世界自然遺産に登録されている沖縄島北部の国頭、大宜味、東の3村で屋外にいるネコをゼロにすることを柱とした県、3村、環境省沖縄奄美自然環境事務所の5者の共同計画に関して、県環境部は13日、来年度初めからの開始を延期することを明らかにした。計画案に対して県民から募集した意見の取りまとめに時間を要しているため。県は今後、5者で計画案を調整し、結果を公表した上で、来年度半ばごろには計画を開始したい考え。
沖縄島北部の世界自然遺産登録地では、野生化したネコ(ノネコ)がヤンバルクイナやオキナワトゲネズミなどの希少な固有種を捕食していることが確認されている。

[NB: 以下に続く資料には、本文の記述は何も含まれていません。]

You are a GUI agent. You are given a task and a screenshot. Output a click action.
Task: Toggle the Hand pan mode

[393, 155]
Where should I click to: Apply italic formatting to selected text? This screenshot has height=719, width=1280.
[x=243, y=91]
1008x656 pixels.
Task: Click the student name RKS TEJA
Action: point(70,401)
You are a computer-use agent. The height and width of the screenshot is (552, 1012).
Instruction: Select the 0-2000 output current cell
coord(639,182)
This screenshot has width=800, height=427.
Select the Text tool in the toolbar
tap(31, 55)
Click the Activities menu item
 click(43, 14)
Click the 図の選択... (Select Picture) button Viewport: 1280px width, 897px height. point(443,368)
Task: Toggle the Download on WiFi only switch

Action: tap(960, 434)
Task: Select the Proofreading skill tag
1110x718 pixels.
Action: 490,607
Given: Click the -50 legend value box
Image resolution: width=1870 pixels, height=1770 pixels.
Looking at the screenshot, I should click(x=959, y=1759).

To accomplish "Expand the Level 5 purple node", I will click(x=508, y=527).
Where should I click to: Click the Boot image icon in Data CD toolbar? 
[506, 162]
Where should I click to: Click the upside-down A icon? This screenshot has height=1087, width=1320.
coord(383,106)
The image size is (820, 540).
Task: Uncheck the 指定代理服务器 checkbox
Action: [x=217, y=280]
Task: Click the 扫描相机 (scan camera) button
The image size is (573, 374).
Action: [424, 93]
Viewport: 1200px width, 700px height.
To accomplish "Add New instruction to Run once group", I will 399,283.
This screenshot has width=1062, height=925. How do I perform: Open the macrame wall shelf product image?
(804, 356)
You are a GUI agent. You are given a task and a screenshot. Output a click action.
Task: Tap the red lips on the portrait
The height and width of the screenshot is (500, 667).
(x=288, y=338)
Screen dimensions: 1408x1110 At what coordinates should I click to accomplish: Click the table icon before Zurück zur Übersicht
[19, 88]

また、ふん尿や悪臭、人獣共通感染症など屋外のネコが要因となって公衆衛生上の問題が発生する可能性も指摘されている。
これらの状況を踏まえ、計画案では(1)森林域でネコをゼロにする(2)飼いネコの不適正飼養をゼロにする(3)屋外にいる飼い主不明ネコをゼロにする(4)北部以外からのネコの遺棄をゼロにする―などの目標を設定。屋外にいるネコを捕獲・保護し、23年4月~33年3月の10年間で目標を達成するとしている。
この計画案に対して、県環境部自然保護課によると、647個人・団体(暫定値)から意見が提出された。生態系保全の観点から賛成する意見があったほか、ネコの捕獲・保護が殺処分につながる可能性があることを理由に反対する意見や、飼い主への返還・新たな飼い主への譲渡のための周知期間(10日)が短いとする意見、動物愛護団体との連携を強化するよう求める意見が上がっているという。
自然保護課は「県は譲渡推進に取り組んでいる。そのためにどのような周知が効果的か、5者で検討していきたい」とした。